Una tarjeta de crédito te permite pagar ahora con dinero que te presta el banco, y devolverlo después: normalmente a fin de mes de golpe, o en cuotas. Usada bien (pagando todo a fin de mes), es una herramienta útil e incluso con ventajas. Usada mal (pagando a plazos), es uno de los productos que más deudas y más caras genera.
Aquí está todo. Si a fin de mes pagas el total de lo gastado, no pagas ni un céntimo de intereses: has usado el dinero del banco gratis durante unas semanas. Pero si eliges "pagar a plazos" o el "pago aplazado", el banco te cobra intereses que suelen ser altísimos (20-25% anual o más).

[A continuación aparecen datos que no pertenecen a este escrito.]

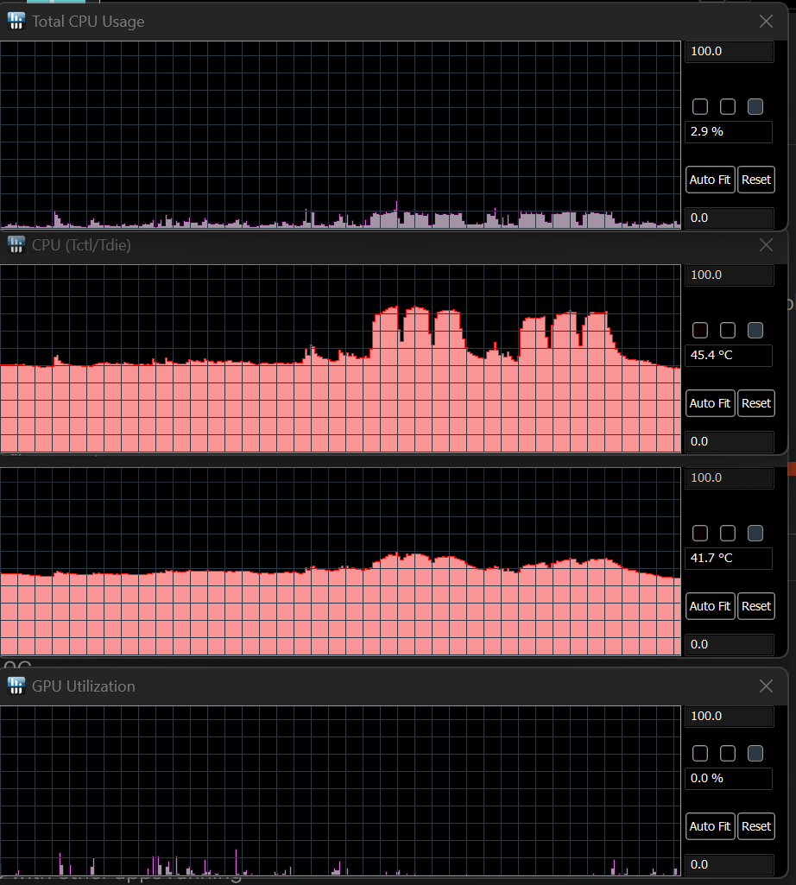
Task: Edit the 100.0 maximum field of GPU Utilization
Action: pyautogui.click(x=729, y=716)
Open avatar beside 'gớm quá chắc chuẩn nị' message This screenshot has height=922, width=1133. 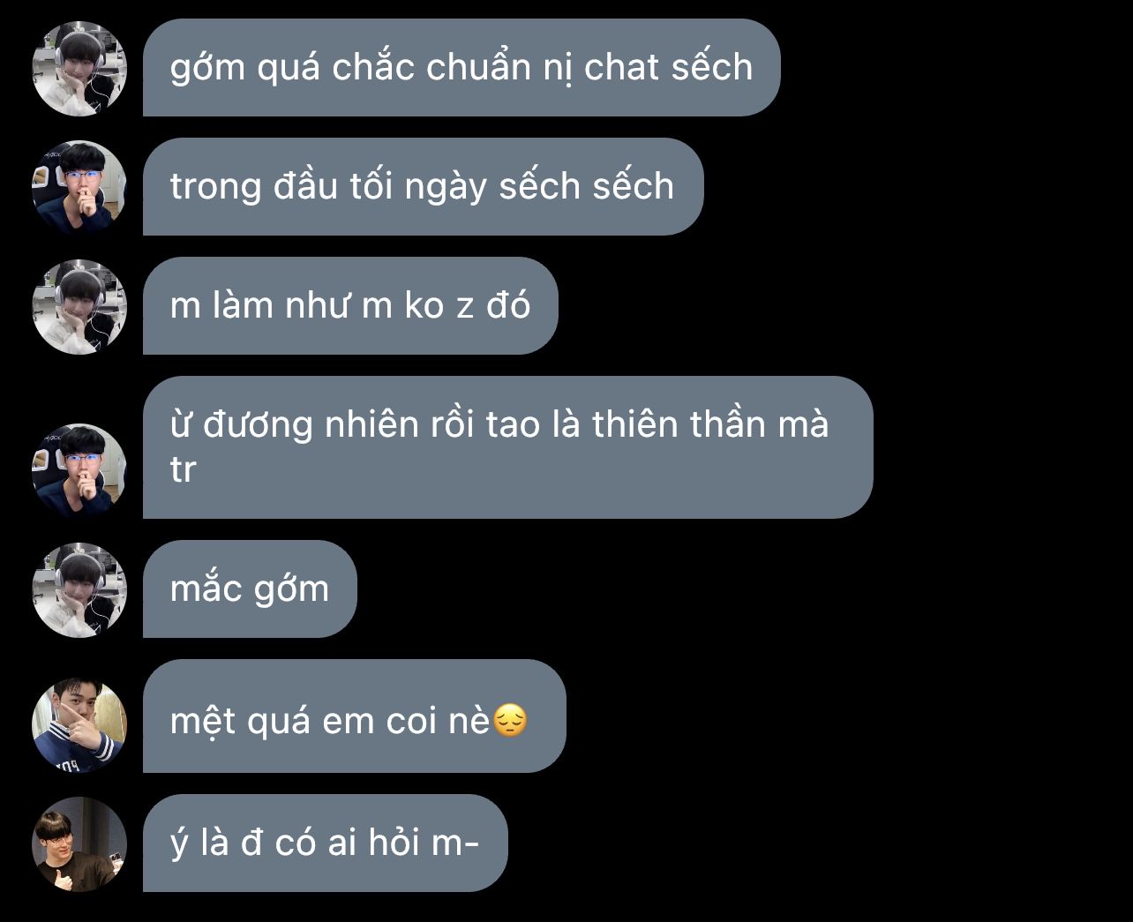tap(79, 69)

Las tarjetas suelen ofrecer, a veces por defecto, pagar una cuota fija mensual pequeña. Suena cómodo, pero es una trampa: los intereses se acumulan sobre lo que queda por pagar (el temido crédito revolving) y puedes tardar años en saldar una compra pequeña. Revisa siempre que tu tarjeta esté en modo "pago total a fin de mes".
Configúrala para que se pague íntegra a fin de mes, úsala para tus gastos normales, y así aprovechas sus ventajas (seguros, comodidad, a veces devoluciones) sin pagar intereses nunca. La tarjeta de crédito no es mala; el pago aplazado sí.